In this month’s column, we analyze the Final Rule, consider the extent to which the rule provides clarity to employers and reduces the risk of joint employer liability in certain circumstances, and provide some practical guidance for employers to reduce the risk of joint employer liability under the FLSA.
The Final Rule updates and revises the DOL’s prior articulation of the joint employment standard, which is codified in 29 C.F.R. § 791.2. The DOL’s changes to the rule are the first meaningful revisions to the regulation in more than 60 years. According to the DOL, the purpose of the new rule is “to promote certainty for employer and employees, reduce litigation, promote greater uniformity among court decisions and encourage innovation in the economy.” See Joint Employer Status Under the Fair Labor Standards Act, 85 FR 2820 (Jan. 16, 2020). Business advocates have applauded the rule as a welcome policy that provides certainty for employers, while worker-side groups have criticized the rule as making employees vulnerable to abuses by employers.
Pursuant to the FLSA regulation, a joint employment relationship “generally” exists when: (1) the employers have an arrangement to share the employee’s services; (2) one employer is acting directly or indirectly in the interest of the other employer; or (3) the employers directly or indirectly “share control of the employee” because one entity controls, is controlled by, or is under common control with the other. See Joint Employment, 29 CFR § 791.2 (Aug. 18, 1961).
In 2016, the DOL, under the Obama administration, issued an Administrative Interpretation regarding joint employment under the FLSA regulation (the “2016 AI”). The 2016 AI focused on the potential employee’s “economic dependence” on the “potential joint employer” as the critical inquiry. See Administrator’s Interpretation No. 2016-1 (Jan. 20, 2016). The 2016 AI moved away from the common law test that focused on whether the level of control the potential employer had over the employee and heavily favored a finding of joint employer status in many situations.
However, even in the aftermath of the 2016 AI, companies nonetheless were required to wade through an amalgam of judicial interpretations to determine if a joint employer relationship existed. For example, in the Second Circuit potential joint employers were subject to a ten-factor test. Zheng v. Liberty Apparel Co., Inc., 355 F.3d 61, 71 (2d Cir. 2003). In the Ninth Circuit, courts used a four-factor test, which the DOL ultimately adopted in the Final Rule. Bonnette v.

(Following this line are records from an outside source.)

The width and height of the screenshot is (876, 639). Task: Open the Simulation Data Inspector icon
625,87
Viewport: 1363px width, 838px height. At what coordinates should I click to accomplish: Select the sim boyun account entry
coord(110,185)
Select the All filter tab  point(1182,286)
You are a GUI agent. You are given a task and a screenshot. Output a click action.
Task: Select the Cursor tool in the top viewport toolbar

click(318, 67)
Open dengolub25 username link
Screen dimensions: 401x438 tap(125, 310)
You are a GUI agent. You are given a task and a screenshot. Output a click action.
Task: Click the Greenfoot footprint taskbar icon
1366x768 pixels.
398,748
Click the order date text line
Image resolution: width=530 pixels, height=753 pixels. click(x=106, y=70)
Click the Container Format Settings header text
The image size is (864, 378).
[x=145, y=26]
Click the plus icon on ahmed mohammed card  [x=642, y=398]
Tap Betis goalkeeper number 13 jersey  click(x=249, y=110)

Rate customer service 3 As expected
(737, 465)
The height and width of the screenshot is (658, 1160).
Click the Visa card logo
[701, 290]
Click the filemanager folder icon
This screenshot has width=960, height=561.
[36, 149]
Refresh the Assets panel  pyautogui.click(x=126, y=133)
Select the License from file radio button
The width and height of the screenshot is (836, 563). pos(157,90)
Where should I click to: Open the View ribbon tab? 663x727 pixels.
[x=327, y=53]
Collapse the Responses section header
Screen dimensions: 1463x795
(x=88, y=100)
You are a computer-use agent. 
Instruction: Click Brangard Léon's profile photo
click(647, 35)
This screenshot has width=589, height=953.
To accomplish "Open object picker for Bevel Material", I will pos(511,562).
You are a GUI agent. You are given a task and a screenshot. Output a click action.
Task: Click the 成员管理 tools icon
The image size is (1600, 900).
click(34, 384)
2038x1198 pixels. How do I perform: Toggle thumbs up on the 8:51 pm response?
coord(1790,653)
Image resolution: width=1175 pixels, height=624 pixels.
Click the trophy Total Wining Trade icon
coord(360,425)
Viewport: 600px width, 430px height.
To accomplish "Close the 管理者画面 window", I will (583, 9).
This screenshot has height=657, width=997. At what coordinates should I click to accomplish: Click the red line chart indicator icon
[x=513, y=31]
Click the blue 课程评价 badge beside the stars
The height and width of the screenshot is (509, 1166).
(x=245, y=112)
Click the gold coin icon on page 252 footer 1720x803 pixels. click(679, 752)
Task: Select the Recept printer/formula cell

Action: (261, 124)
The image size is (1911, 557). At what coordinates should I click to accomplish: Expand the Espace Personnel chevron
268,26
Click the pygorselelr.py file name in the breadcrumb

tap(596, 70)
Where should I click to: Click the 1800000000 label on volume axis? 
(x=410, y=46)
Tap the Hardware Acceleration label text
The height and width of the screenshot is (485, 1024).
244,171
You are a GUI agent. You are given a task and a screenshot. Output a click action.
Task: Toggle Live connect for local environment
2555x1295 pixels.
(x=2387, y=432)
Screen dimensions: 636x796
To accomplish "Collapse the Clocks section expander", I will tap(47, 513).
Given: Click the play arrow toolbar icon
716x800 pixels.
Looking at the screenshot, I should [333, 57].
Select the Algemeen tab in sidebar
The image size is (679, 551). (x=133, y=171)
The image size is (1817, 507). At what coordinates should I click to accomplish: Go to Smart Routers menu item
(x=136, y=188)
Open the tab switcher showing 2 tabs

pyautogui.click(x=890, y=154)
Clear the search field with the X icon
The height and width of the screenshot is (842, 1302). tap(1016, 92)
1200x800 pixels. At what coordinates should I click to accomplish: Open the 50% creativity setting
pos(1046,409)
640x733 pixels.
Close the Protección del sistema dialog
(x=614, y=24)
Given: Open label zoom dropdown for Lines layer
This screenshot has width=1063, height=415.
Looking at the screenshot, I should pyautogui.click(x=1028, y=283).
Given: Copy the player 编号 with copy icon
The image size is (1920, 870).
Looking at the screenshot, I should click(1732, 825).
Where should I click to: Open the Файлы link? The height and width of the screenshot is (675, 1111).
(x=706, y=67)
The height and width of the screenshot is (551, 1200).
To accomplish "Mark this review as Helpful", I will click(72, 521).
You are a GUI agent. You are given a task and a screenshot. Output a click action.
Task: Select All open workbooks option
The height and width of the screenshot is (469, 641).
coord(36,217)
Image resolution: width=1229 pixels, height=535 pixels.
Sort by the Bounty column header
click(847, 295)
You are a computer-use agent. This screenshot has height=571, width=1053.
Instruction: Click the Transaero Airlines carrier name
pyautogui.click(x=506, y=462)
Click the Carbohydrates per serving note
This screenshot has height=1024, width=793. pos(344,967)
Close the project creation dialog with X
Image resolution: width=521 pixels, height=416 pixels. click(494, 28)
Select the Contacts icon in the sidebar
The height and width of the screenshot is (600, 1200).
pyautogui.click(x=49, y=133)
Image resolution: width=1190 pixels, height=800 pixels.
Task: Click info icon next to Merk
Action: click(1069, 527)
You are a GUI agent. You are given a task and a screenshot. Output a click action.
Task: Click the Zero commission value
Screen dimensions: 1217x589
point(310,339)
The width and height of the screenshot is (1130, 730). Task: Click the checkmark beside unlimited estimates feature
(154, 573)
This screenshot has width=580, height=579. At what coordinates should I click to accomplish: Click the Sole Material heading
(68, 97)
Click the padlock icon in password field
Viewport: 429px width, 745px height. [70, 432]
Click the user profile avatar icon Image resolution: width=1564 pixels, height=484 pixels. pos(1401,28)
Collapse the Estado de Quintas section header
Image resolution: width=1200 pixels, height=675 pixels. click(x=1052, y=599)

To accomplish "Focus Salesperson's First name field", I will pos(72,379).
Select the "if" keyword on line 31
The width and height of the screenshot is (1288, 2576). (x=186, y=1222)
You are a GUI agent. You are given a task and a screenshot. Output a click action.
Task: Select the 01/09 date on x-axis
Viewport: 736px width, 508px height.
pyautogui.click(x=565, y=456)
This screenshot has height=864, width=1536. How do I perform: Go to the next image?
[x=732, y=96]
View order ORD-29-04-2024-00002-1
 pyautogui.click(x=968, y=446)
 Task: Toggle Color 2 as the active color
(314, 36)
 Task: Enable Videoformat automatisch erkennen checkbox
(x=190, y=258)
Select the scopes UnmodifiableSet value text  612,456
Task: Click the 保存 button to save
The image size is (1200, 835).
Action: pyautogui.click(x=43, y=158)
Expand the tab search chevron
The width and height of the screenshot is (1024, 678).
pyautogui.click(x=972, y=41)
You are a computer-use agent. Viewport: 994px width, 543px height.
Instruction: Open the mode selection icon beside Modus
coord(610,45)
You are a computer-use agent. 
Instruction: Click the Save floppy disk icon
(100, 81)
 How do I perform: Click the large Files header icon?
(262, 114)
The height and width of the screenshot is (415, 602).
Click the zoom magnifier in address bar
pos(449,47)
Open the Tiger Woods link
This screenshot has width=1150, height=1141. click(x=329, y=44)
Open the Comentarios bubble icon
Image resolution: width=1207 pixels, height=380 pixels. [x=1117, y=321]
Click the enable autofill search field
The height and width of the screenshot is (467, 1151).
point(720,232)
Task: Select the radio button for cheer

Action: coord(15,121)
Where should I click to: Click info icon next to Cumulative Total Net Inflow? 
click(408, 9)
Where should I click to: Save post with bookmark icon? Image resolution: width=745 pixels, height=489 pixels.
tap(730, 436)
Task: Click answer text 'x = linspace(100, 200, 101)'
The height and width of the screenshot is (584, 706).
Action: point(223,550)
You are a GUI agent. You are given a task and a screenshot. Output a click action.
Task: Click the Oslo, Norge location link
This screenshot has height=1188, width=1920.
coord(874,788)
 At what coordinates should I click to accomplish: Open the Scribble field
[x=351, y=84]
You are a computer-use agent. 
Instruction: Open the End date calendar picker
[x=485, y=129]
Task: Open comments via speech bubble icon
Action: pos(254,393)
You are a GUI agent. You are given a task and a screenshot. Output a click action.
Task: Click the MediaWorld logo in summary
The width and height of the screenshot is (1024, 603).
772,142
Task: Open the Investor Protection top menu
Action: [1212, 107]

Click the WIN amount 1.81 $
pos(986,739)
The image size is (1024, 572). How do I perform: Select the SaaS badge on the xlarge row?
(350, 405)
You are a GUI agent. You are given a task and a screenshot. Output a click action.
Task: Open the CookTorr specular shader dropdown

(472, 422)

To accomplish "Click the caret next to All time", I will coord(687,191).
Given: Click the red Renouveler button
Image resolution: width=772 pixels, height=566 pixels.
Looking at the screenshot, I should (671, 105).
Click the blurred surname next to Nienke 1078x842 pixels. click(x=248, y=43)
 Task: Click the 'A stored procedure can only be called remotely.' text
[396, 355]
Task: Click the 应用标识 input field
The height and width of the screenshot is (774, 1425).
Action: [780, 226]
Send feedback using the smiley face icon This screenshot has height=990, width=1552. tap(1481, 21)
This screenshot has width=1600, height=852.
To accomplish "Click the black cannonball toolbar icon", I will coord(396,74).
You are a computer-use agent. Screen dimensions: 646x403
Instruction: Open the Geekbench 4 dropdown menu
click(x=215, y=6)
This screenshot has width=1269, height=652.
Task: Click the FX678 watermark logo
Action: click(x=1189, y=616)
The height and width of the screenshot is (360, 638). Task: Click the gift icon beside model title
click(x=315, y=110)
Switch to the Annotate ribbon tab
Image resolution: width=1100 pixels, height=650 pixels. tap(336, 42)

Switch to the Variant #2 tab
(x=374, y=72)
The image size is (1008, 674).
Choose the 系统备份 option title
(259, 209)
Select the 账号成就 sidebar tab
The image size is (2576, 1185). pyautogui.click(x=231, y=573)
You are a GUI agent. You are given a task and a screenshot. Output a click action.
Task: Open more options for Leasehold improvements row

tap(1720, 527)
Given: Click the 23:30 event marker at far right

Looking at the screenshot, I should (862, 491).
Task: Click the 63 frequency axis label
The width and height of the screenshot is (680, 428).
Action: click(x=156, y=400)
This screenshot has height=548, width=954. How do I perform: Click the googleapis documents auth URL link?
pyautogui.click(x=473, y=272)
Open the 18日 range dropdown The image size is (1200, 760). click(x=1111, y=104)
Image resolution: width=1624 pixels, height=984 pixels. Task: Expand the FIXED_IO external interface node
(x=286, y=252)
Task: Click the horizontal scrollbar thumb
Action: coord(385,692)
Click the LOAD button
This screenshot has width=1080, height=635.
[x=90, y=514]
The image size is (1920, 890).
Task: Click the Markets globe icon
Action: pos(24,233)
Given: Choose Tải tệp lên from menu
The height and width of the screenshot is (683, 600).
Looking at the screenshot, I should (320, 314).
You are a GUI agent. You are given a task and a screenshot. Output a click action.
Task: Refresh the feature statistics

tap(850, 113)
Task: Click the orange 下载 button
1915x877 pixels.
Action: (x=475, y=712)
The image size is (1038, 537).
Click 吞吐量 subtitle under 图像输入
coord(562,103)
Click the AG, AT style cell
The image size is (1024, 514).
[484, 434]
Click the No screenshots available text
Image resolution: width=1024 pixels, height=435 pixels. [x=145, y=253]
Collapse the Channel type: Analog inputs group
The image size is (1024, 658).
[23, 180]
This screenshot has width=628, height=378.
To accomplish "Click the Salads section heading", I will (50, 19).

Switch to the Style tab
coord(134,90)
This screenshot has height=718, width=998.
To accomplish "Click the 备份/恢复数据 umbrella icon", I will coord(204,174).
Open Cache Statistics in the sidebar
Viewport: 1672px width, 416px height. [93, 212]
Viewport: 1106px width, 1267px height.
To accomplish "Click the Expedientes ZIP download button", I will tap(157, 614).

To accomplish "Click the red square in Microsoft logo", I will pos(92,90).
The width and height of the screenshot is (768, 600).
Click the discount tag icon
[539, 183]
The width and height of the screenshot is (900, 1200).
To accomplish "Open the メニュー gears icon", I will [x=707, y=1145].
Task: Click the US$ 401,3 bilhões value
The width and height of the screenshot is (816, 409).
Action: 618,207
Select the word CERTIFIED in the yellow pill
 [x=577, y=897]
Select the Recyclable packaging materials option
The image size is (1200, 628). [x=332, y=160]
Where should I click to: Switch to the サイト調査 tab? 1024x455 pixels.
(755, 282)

California Health & Welfare Agency, 84 FR 14043 (Apr. 9, 2019). By contrast, a 2017 decision by the Fourth Circuit Court of Appeals articulated an entirely different test that criticized the joint employment tests of other circuits because those circuits focused on the relationship between the worker and the potential joint employer, while the Fourth Circuit believed the focus should instead be on the relationship between the alleged joint employers. Salinas v. Commercial Interiors, Inc., 848 F.3d 125 (4th Cir. 2017).
The existence of so many multi-factor tests created uncertainty for companies, particularly those that conduct business in multiple jurisdictions. The Final Rule seeks to resolve this uncertainty by providing a uniform test for determining joint employer status.
The Final Rule
The Final Rule discusses two joint employer scenarios: (1) where an employee’s hours worked for one employer simultaneously benefits another employer; and (2) where the employee works separate sets of hours for different employers in the same workweek.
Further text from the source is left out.